Wikidata talk:Lexicographical data/Archive/2013/09

Latest comment: 10 years ago by Blahma in topic Support

First and second phases

Let's be pragmatic and just import the interwiki links. This is the easiest and biggest advantage of Wikidata we can realize with a quick schedule, because that's what we're going to do in any case. After that, we can build on the foundation. I think, that second phase should be importing the see also markups on top of pages -- these are related to the page, not to words in certain languages. The see also markups can be figured out with some program that tests all possible alternatives and saves the one's that are real words in English Wiktionary, the use of a database dump would be smart to achieve this. The rest, "all the fancy stuff", can be implemented later step-by-step, but figuring out how best to do it probably takes time. --Hartz (talk) 13:13, 7 September 2013 (UTC)

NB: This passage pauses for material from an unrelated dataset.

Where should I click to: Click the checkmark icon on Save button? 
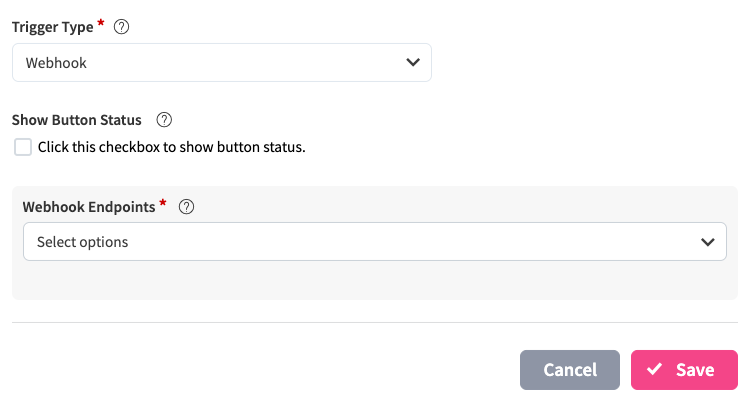tap(655, 370)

I agree. We still have to decide how we want to use interwiki links: the articles do not have necessarily the same name on all languages, here is a table I did a while back:
Type fr de en
Articles 2,337,895 266,965 3,422,938
Redirects 15,119 694 17,218
No interwiki 1,438,154 99,429 1,631,903
Direct interwikis 899,177 167,485 1,790,878
Apostrophe interwikis 784 63 0
Capital interwikis 130 149 54
Other interwikis 938 217 542

In this table, I compared the interwiki links to the article title in three wikis. When the interwiki is exactly the same, it's counted as Direct. But interwikis can also be written with a different apostrophe or a different capitalization or punctuation (sometimes it's just an error).

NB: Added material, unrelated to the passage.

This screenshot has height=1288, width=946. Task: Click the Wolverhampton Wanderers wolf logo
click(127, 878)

We have direct interwikis for most articles (>99,99%), in those cases we don't even need to list the name of the pages in all chapters: just the chapters that have this article. But what do we do when different communities have different rules for apostrophes, capitalization and punctuation? Darkdadaah (talk) 12:49, 9 September 2013 (UTC)

I can see 3 solutions:
  1. We write every sitelink as is (like Wikipedia interwiki links).
    • This would be the easiest but it would be a waste since more than 99% of articles have the same name.
  2. We create special sitelinks so that all languages in the list share the exact same title (i.e. use the title of the label, no need to write a sitelink-title). The different names in other wikis would be solved by local redirections.
    For this we would need a special kind of sitelink. But the worst part would be that it would only move the work from local interwiki bots to local redirecting bots (albeit for a smaller number of articles).
  3. We create special sitelinks so that all languages in the list share the exact same title (label), but we would use normal sitelinks for pages with different article titles.
    We need the same kind of special site-links as the second solution, and we need to be able to easily switch from normal to special sitelinks.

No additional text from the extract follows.